This problem is not limited to the game industry. You may believe that social democracy is the best path forward for a country and you use Sweden, Norway and the Netherlands to confirm your belief, while not noticing Cuba, Greece and Spain. Or you believe free markets are the answer and confirm this by looking at Singapore, Taiwan and the US while not noticing Sweden, Norway and the Netherlands. Sometimes people knowingly pick the cases that prove their point, however, confirmation bias is when they sub-consciously accept the evidence that supports their beliefs.

Data is not the panacea

Using data rather than emotions appears as a vaccine against confirmation bias but data can contribute to the problem. Analysts suffer from the same biases as other people and will often look at the data that confirms their hypothesis.

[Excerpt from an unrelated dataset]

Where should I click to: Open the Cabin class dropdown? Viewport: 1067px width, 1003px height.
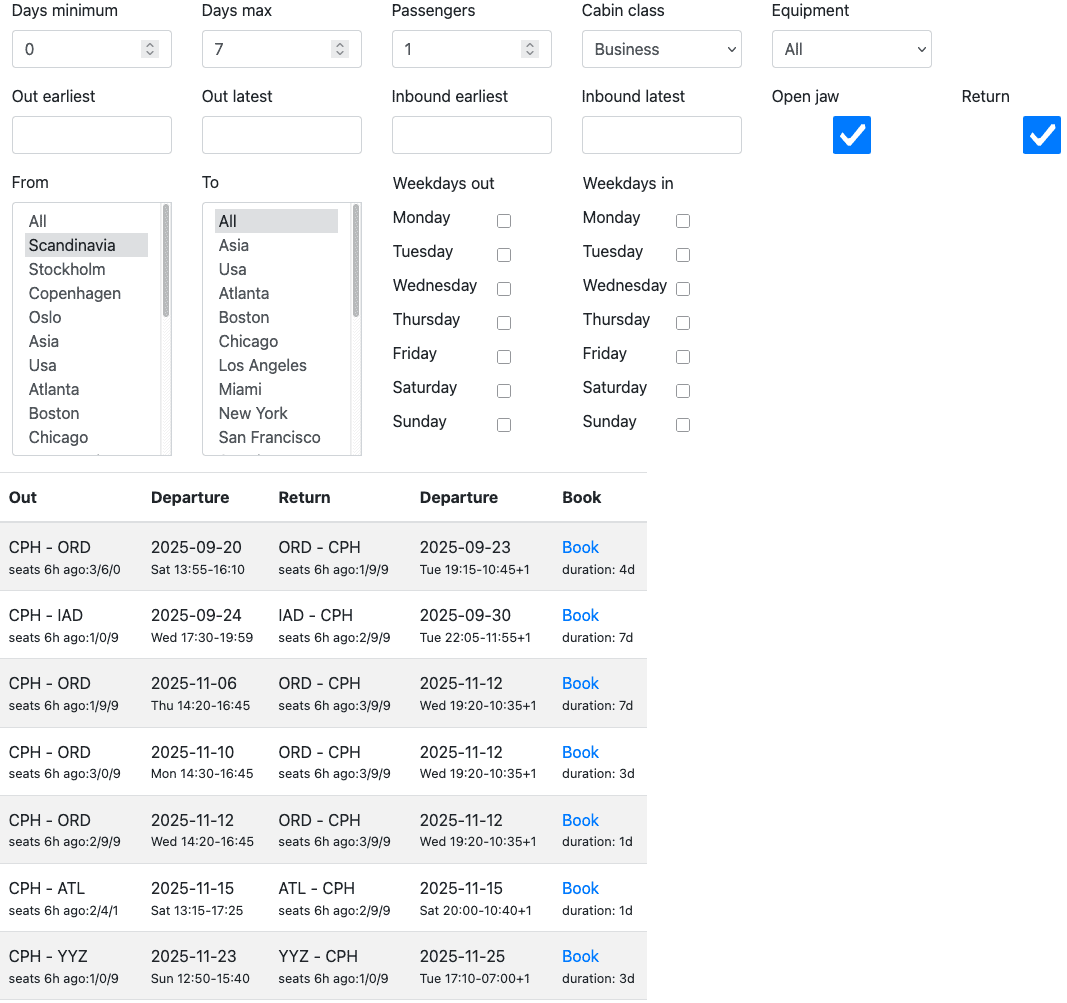coord(661,49)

You may have launched a new product that has a strong LTV and is growing rapidly, surpassing your existing product. One analyst who belongs to the team that launched the new product might look at the retention and monetization metrics and compare them with the original product. These KPIs are higher in the new product so the analyst recommends marketing funds shift from the older product to the new product. An analyst on the team for the existing product might identify that shows that total revenue (new plus old product) is flat since the launch of the new product, despite additional marketing spend on the new product. They might argue that the new product is simply cannibalizing the existing product. The better KPIs of the new product are a result of the best users moving to the flashy new toy, not a fundamentally better product.

Depending on the analyst’s initial partiality, they will either investigate and then present the first or second data set. Neither data is incorrect but the conclusion and actions they lead to are very different. Even though both analysts are being honest and believe they are objective, confirmation bias is driving their analysis.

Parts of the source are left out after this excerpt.